Language For The Common People

by Dr. Stanley L. Morris

In creating the International English™ Bible, it was very important to maintain good writing standards. However, simultaneously, our new translation needed to communicate effectively to a general audience in everyday language (being careful not to stoop to the use of slang). The IEB would need to feel comfortable to most people but not be too colloquial in its style. We desired to employ a popular vernacular that would reach several levels of society, whether the reader was a college professor or a high school drop-out. We had to avoid two principal extremes:

1. “Comic Strip” language, and

2. Highly technical language.

Using the first type of writing would mark our Bible as unworthy of serious consideration. An example of this would be Letters to Street Christians,1 a so-called “translation” in coarse language targeted at a lower level of “hip” college students.
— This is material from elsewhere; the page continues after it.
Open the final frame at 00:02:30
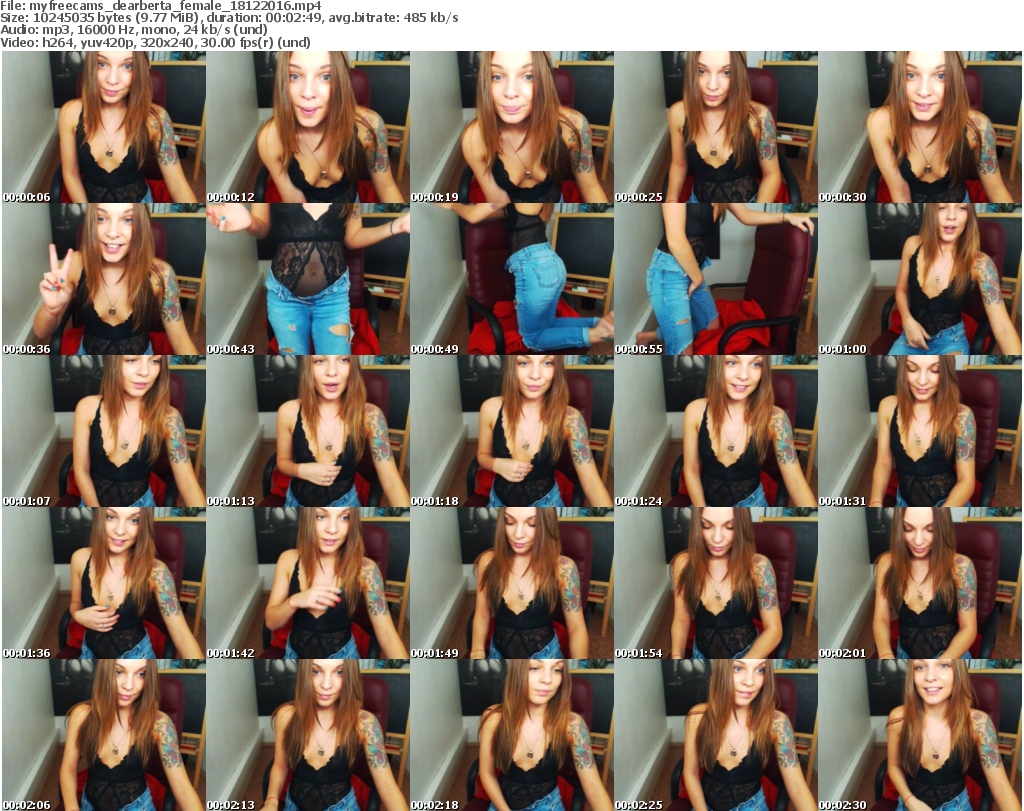Screen dimensions: 1024x811 coord(920,735)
It was once regarded as trendy during the 1960’s and 1970’s.

Employing the second type of language might only please a few erudite individuals who could actually comprehend it. The Concordant Literal Translation 2 is an example of this kind of “translation”.


1 Authored by Jack Sparks and Paul Raudenbush (“two brothers from Berkeley”), published by Hodder and Stoughton in 1971.

2 Edited by Ernst Knoch, published by The Concordant Publishing Company, revised in 1976.